Last week against Cleveland, while Rodgers set a major Packers record, Adams made NFL history by becoming the first player with eight career games of 10-plus catches, 100-plus yards and two-plus touchdowns.

Adams enters Sunday’s game against Minnesota with 106 receptions. With four catches, he’ll have his third season of 110-plus receptions – tied with Antonio Brown and DeAndre Hopkins for second-most in NFL history behind Wes Welker’s five.

“He’s a special player,” Rodgers said. “Nobody I’ve seen has that ability to continue to reinvent himself, even inside of a game, and set routes up the way he does. He’s a fantastic player. He gives you so many great plays during a game.”

One of those great plays was their first touchdown of last week’s game, a sublime connection in which Adams and Rodgers diagnosed the Browns’ blitz and ad-libbed without so much as a word, wink or nod. They are the marriage of a great quarterback, a great receiver, a great connection and a desire to be unstoppable.

They’ve been especially unstoppable of late, a run that started with last month’s loss at the Vikings. After scoring three touchdowns in his first nine games, Adams has found the end zone seven times in the last five games. With 10 touchdowns, Adams needs two more scores in the final two games to reach 12. If he gets there, he’ll join Hall of Famers Jerry Rice (five seasons), Calvin Johnson (four), Randy Moss (four) and Terrell Owens as the only players in NFL history with at least 12 touchdown receptions in four of his first eight seasons.

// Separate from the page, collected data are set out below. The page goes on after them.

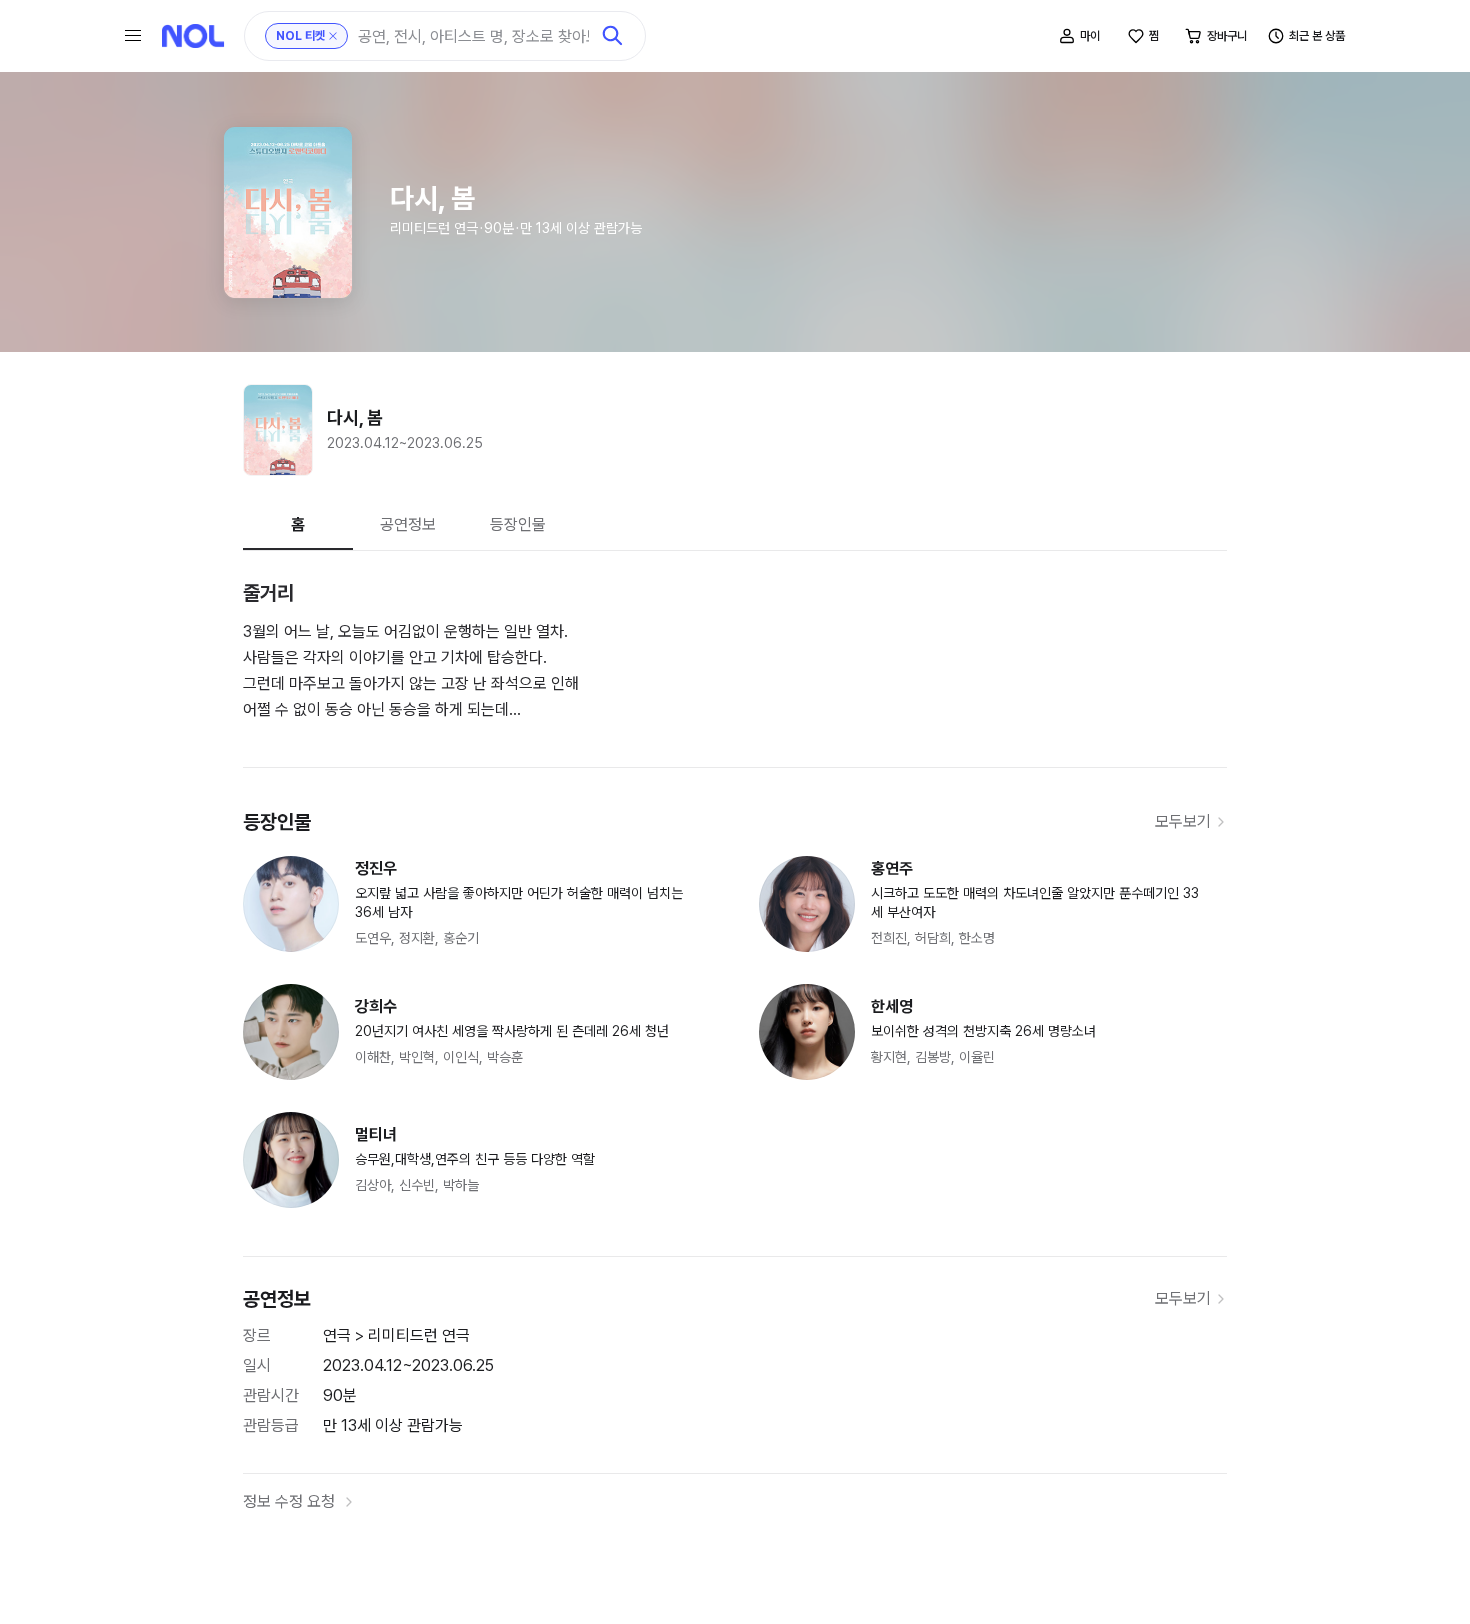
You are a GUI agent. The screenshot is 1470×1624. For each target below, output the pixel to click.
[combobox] (473, 36)
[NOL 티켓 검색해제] (333, 36)
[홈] (193, 36)
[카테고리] (133, 36)
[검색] (613, 36)
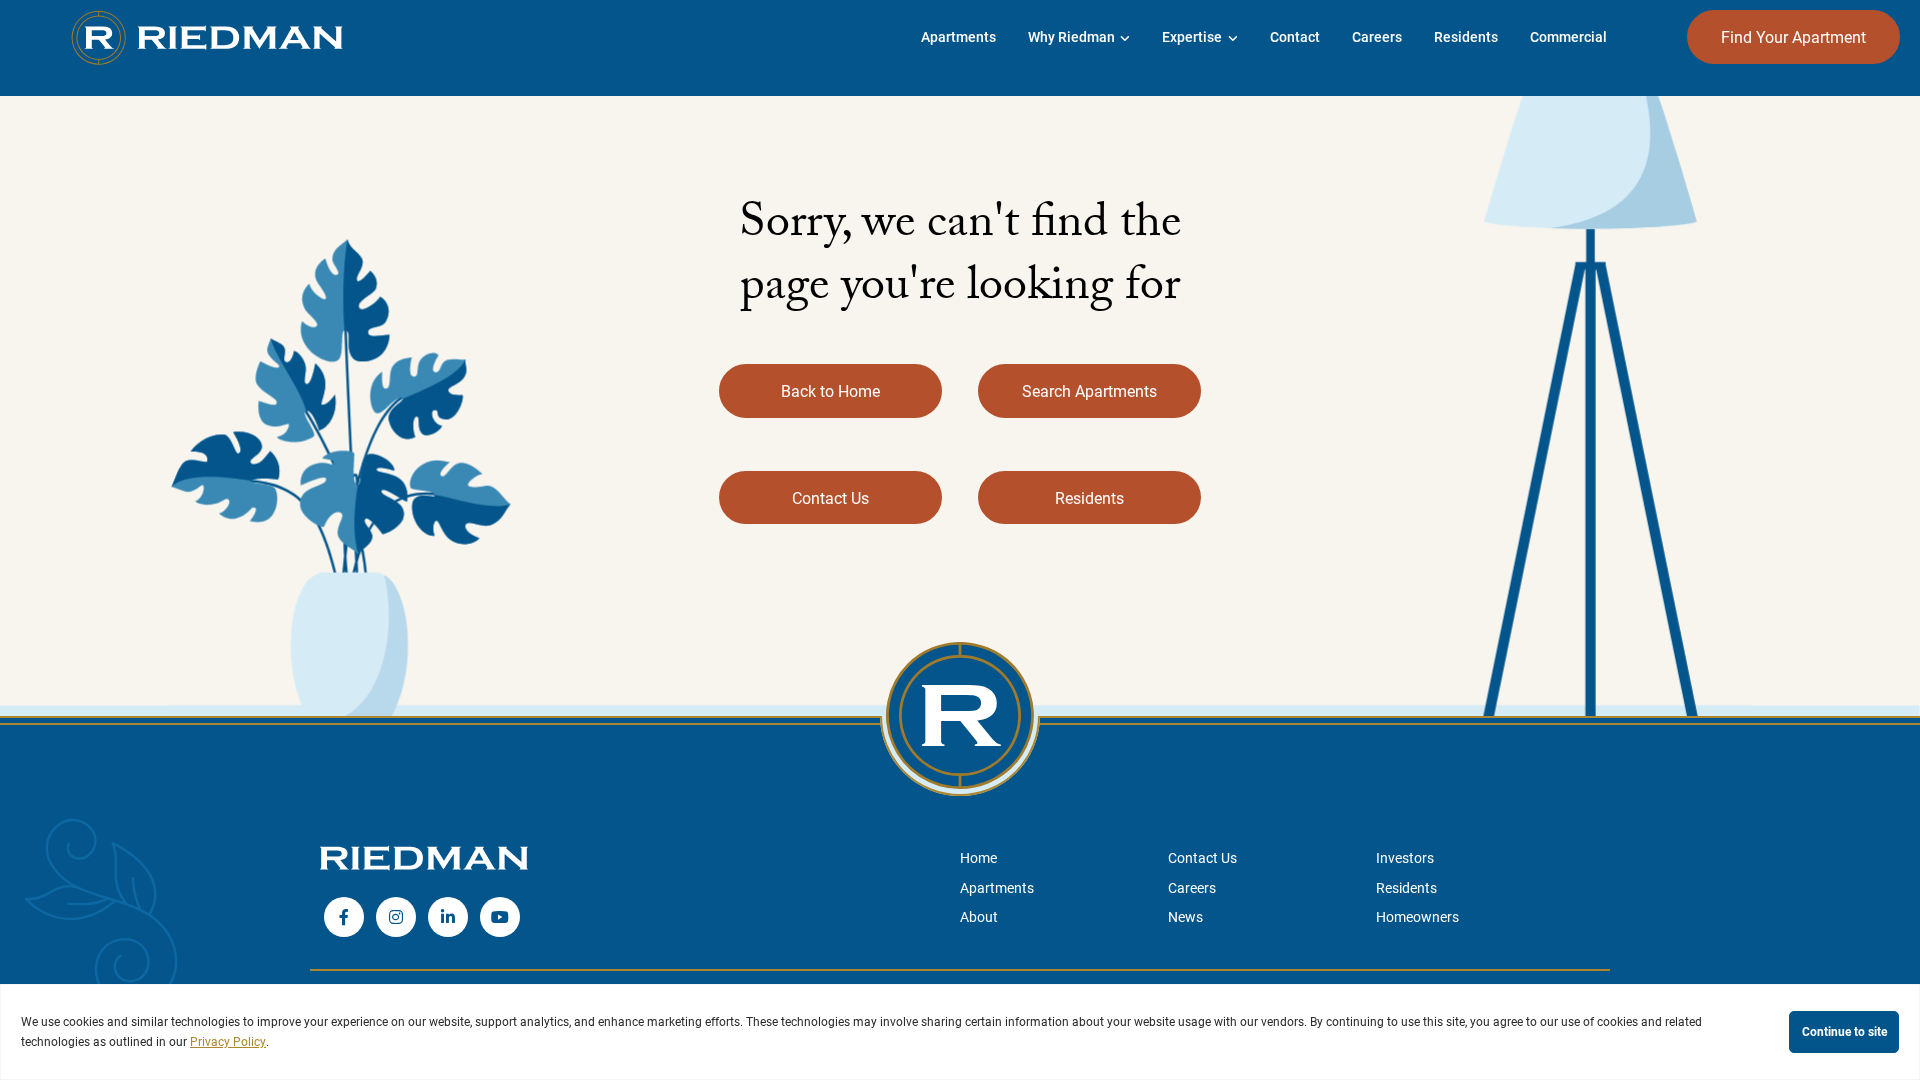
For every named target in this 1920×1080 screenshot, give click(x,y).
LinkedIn (448, 917)
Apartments (997, 887)
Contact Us (830, 497)
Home (978, 857)
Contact (1295, 36)
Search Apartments (1089, 390)
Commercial (1568, 36)
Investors (1405, 857)
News (1185, 916)
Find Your (1793, 36)
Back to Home (830, 390)
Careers (1377, 36)
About (979, 916)
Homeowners (1417, 916)
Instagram (396, 917)
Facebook (344, 917)
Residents (1466, 36)
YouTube (500, 917)
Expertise (1192, 36)
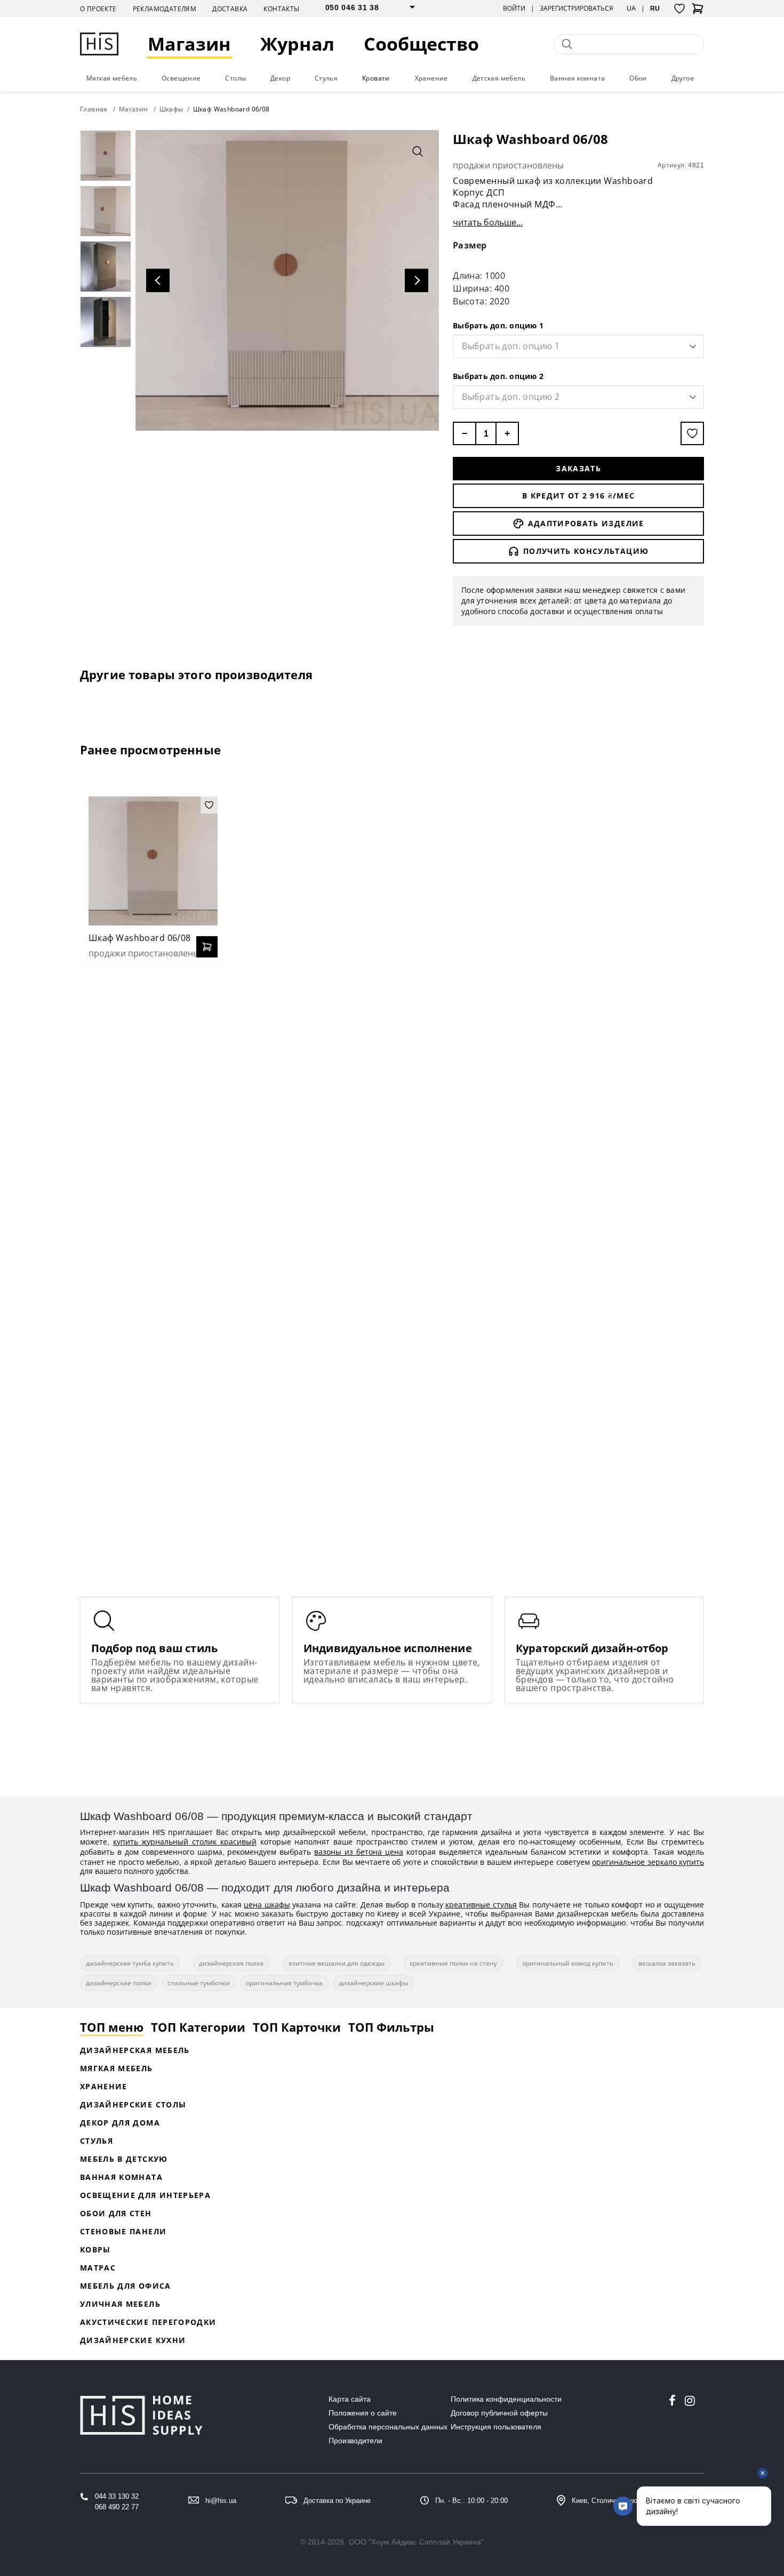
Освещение (181, 78)
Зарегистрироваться (576, 8)
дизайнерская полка (231, 1963)
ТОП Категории (198, 2027)
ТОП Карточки (297, 2027)
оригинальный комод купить (567, 1963)
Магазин (189, 44)
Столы (235, 78)
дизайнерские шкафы (373, 1982)
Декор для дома (120, 2123)
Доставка (229, 8)
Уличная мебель (120, 2304)
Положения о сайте (363, 2413)
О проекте (98, 8)
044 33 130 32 (117, 2496)
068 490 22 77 (117, 2507)
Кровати (376, 78)
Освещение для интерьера (145, 2195)
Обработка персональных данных (388, 2426)
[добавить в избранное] (692, 433)
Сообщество (421, 44)
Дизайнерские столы (133, 2104)
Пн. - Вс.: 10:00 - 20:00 (471, 2501)
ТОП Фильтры (391, 2027)
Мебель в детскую (124, 2159)
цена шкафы (267, 1904)
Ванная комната (577, 78)
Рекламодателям (165, 8)
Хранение (431, 78)
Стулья (326, 78)
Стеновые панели (123, 2231)
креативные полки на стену (453, 1963)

Since entering the NFL in 2014, Adams has 652 receptions for 7,930 yards and 72 touchdowns. Only Hall of Famers Rice, Moss, Johnson and Marvin Harrison, and future Hall of Famer Larry Fitzgerald, reached at least 600 receptions, 8,000 receiving yards and 70 receiving touchdowns in his first eight seasons.

Since the start of the 2016 season, Adams ranks first with 564 receptions, fourth with 7,001 yards and first with 68 touchdowns – a preposterous 11 more than any other player.

When you’re reaching all-time levels, when you’re dominating every week, when you’re the focal point of every defensive game plan but deliver anyway, that’s a Hall of Fame resume. That’s why it’s not far-fetched to rank Adams ahead of two Gold Jacket winners. At this rate, Adams will have a Gold Jacket of his own.

“To see that he acknowledges it at that level, there’s really not any words I can put together to say how much it means to me,” Adams said. “It just continues to push me. I think with certain people, hearing stuff like that, being the best, whether it’s in general or the best a certain player of a certain magnitude has played with, there’s two responses, typically: You either fall back and get comfortable, because you feel like you’ve reached a certain point, or it drives you. And I feel like it continues to push me.”